## 指示と要件
提示文章の功徳利益妙の説明では、自らを益とすることを何と名付けているか。

## 提示文章
========================================
大乗経典と論書の現代語訳と解説

経論を通して霊的真理を知る

法華玄義 現代語訳 144

『法華玄義』現代語訳 144

 

⑩.功徳利益妙

 

迹門の十妙の第十に、功徳利益妙(くどくりやくみょう)について述べる。功徳と利益は一つであり、異なることはない。もし分別すれば、自らを益とすることを功徳と名付け、他の人を益とすることを利益と名付ける。これについては四項目を立てる。利益について述べることの来意を明らかにし、正説(しょうせつ)の利益について明らかにし、流通(るつう)の利益について明らかにし、観心の利益について明らかにする。
========================================
## 提供資料

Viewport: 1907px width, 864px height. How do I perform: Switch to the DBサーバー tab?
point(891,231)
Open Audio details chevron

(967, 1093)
========================================
## 記述解答
功徳と名付けている。